#### Problem to solve:
Return every one of the following entries word for word, keeping each line as it appears.

#### Available data:

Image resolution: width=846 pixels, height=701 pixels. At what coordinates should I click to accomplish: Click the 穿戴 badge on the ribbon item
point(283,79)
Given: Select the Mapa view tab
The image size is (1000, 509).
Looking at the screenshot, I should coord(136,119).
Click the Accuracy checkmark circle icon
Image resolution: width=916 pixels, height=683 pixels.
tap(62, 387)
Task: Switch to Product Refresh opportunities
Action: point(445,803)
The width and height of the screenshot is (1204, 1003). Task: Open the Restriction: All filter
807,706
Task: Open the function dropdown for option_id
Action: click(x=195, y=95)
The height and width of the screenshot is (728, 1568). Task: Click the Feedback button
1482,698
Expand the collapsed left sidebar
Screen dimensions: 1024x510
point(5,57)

#### Written answer:
Image resolution: width=846 pixels, height=701 pixels. At what coordinates should I click to accomplish: Click the 穿戴 badge on the ribbon item
point(283,79)
Given: Select the Mapa view tab
The image size is (1000, 509).
Looking at the screenshot, I should coord(136,119).
Click the Accuracy checkmark circle icon
Image resolution: width=916 pixels, height=683 pixels.
tap(62, 387)
Task: Switch to Product Refresh opportunities
Action: point(445,803)
The width and height of the screenshot is (1204, 1003). Task: Open the Restriction: All filter
807,706
Task: Open the function dropdown for option_id
Action: click(x=195, y=95)
The height and width of the screenshot is (728, 1568). Task: Click the Feedback button
1482,698
Expand the collapsed left sidebar
Screen dimensions: 1024x510
point(5,57)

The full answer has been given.